Per un delitto del genere si rischia l’ergastolo e il rito abbreviato non è previsto. Data fissata: 29 gennaio. Ma il quarantenne del Bangladesh, è scontato, non riceverà alcuna condanna per l’infermità totale riconosciuta. Sarà sottoposto ad una misura di sicurezza per tutto il periodo in cui risulterà pericoloso per gli altri e per sé. Attualmente si trova rinchiuso in una Rems in Toscana, struttura ben diversa dal carcere e prevista dal nostro ordinamento proprio per le persone che hanno gravi patologie che li hanno portati a delinquere. Billal Miah riceve cure, viene seguito in un percorso di recupero.

Di quel giorno a Levane, il 21 aprile 2020, con il Covid che imperversava, non ricorda assolutamente nulla. Ha rimosso ogni cosa. E sembra proprio che non finga. E’ come se dalla sua memoria siano sparite le agghiaccianti sequenze in cui afferra una lama etnica e infierisce contro la figlioletta che guardava i cartoni animati in tv, nella sua stanza, convinta di essere nel posto più sicuro. Il fratello riuscì a difendersi e a scappare via per le scale. Chiese aiuto ai vicini, ma per la sorellina era ormai tardi. La trovarono in un lago di sangue. Mentre l’uomo si era buttato nel pozzo, nudo.

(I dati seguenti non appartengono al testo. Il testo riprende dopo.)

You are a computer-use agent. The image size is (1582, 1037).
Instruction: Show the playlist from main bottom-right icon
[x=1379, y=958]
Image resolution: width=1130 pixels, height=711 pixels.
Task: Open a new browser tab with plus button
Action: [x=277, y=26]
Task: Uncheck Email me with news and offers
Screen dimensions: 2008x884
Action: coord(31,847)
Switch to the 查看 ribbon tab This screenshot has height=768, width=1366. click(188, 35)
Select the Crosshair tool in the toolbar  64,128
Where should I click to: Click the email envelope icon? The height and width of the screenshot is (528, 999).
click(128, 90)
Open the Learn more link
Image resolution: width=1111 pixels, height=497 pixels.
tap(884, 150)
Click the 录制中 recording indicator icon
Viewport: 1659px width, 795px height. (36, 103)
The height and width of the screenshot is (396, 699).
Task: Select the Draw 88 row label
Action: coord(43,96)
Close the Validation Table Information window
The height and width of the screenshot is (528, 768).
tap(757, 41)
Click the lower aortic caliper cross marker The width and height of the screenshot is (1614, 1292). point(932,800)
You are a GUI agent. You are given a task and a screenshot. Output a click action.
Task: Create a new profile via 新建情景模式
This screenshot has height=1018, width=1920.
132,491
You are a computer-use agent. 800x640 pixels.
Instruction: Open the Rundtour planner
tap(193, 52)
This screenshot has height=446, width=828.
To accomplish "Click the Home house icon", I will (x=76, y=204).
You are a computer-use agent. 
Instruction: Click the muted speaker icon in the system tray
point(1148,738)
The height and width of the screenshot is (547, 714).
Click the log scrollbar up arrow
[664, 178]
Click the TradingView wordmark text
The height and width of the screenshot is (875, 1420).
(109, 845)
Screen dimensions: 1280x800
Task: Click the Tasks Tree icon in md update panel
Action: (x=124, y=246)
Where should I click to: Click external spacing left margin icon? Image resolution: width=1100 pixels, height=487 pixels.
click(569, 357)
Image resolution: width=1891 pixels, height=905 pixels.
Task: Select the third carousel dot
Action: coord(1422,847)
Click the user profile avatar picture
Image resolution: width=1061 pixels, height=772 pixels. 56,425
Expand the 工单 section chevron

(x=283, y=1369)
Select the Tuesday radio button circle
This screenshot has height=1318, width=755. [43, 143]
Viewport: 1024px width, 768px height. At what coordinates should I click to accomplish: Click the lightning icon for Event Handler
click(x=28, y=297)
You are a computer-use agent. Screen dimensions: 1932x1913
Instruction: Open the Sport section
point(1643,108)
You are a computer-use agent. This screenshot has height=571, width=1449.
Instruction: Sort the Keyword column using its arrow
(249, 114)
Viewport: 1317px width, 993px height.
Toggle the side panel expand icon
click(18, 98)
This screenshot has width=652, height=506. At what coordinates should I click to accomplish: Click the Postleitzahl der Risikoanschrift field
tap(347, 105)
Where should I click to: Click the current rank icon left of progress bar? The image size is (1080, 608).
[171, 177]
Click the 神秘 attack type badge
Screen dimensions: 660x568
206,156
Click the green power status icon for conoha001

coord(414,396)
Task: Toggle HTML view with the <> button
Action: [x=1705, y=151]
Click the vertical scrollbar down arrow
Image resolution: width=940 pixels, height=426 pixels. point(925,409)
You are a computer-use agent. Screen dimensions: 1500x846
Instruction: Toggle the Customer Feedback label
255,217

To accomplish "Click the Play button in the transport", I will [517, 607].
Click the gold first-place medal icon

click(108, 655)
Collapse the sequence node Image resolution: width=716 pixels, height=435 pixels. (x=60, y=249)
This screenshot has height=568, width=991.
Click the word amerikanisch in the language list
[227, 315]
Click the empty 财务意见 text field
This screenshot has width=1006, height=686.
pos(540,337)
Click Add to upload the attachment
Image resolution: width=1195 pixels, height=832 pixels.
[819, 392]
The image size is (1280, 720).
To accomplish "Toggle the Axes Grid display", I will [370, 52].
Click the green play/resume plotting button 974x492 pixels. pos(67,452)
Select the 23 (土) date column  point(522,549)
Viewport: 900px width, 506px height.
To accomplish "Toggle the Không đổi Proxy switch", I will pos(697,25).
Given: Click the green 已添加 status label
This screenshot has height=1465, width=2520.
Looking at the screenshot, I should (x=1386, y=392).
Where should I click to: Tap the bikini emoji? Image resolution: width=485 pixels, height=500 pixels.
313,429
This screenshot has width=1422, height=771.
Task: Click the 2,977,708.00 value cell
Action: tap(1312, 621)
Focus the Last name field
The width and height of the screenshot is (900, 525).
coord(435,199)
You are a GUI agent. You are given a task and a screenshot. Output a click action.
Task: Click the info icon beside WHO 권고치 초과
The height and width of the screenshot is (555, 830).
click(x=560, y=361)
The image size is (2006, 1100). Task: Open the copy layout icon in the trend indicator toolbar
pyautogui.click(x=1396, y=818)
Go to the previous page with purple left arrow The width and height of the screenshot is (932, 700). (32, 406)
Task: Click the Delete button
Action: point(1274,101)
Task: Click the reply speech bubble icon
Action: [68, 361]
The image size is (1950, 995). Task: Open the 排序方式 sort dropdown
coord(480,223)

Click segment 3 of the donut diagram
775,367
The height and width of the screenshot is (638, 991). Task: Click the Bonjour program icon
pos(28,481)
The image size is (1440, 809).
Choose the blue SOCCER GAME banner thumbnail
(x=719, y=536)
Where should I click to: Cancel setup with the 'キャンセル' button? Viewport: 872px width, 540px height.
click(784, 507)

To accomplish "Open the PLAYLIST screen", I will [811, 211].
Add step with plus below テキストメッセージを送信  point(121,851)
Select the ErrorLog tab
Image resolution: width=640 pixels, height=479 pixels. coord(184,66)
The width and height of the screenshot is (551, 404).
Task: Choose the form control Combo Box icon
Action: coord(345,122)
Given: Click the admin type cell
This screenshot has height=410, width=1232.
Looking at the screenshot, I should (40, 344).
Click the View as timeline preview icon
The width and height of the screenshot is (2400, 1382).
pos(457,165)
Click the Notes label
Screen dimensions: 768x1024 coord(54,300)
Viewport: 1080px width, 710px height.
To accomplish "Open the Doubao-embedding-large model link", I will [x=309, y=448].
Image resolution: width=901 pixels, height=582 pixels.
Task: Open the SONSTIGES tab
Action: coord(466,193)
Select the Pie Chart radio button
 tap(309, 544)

Lo tirarono fuori i vigili del fuoco e lo arrestarono i carabinieri. Le manette. La cella e poi la residenza sanitaria giudiziaria. Emerse che il quarantenne, dipendente di una azienda della zona ferma per il lockdown, era in forte crisi. Si sentiva insicuro, incapace di provvedere alle necessità economiche della famiglia. Eliminò la piccola perché forse nella sua testa credeva di non poterla crescere. Approfittò di un momento in cui la moglie era fuori. Una tragedia enorme. Poi lo studio della malattia psichiatrica, il riconoscimento della totale incapacità di autodeterminarsi in quei frangenti. Ieri per Billal, assistito dall'avvocato Nicola Detti, il rinvio a giudizio davanti alla corte composta da togati e giudici popolari, presieduta dal giudice Filippo Ruggiero.